Function with Inequality

While practicing a couple of problems in equality, I realized that it would be rather handy to have a method which can help one to prove whether a polynomial of degree n with real coefficients is positive or negative. In the case of quadratics, it is quite trivial as one may factorize the expression or rewrite it after perfect squaring. So, for instance consider the following quaritic equation:-

2*x^4-8*x^3+24*x^2-32*x+14 >0

Is there a way to prove that this function is always positive and in general is there a technique which could be used for all polynomials.

(Methods that involve Calculus will be really appreciated.)

PS:I think that finding the Range of the polynomial might to do the trick, if the lowest point(if it exists) is positive than the polynomial will always be positive.

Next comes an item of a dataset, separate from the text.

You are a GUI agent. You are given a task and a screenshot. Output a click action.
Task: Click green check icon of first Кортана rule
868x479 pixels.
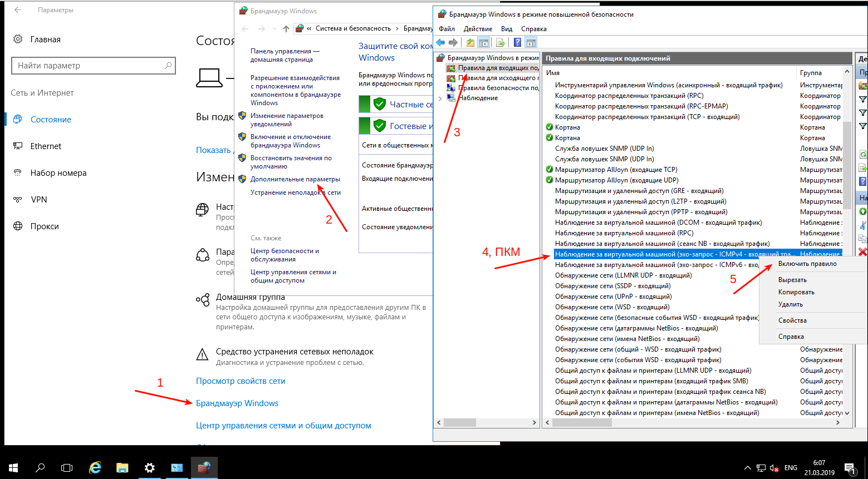(x=550, y=127)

• Guess two possible roots, and reduce it then to a quadratic polynomial. – Hetebrij Oct 5 '15 at 10:30
• For some basic information about writing math at this site see e.g. here, here, here and here. – Jesse P Francis Oct 5 '15 at 10:32
• Can we use calculus. – model_checker Oct 5 '15 at 10:32
• We can use calculus, if you can solve a polynomial of the third degree. – Hetebrij Oct 5 '15 at 10:37
• By differentiating the Polynomial.. – model_checker Oct 5 '15 at 10:39

The derivative of the polynomial $p(x) = 2x^4 - 8x^3 + 24x^2 - 32x + 14$ is $$p'(x) = 8x^3 - 24x^2 + 48x - 32 = 8(x^3 - 3x^2 + 6x - 4).$$ The possible integer roots of p'(x) are divisors of $-4$. We are lucky, $1$ is such a root. The polynomial $x - 1$ is a factor of $p'(x)$: $$p'(x) = 8(x - 1)(x^2 - 2x + 4) = 8(x - 1)\bigl((x-1)^2+3\bigr)$$ Clearly, there are no other roots. The sign of $p'(x)$ is the same as that of $x-1$: $$p'(x) \begin{cases} < 0 & \text{if x < 1},\\ = 0 & \text{if x = 0}, \\ > 0 & \text{if x > 1}. \end{cases}$$ Thus, the polynomial is strictly decreasing on interval $(-\infty,1]$, strictly increasing on interval $[1,+\infty)$ and $p(1) = 0$, so we conclude that $p(x) \geqslant 0$ for all real $x$ (and $p(x)>0$ for $x\neq 1$).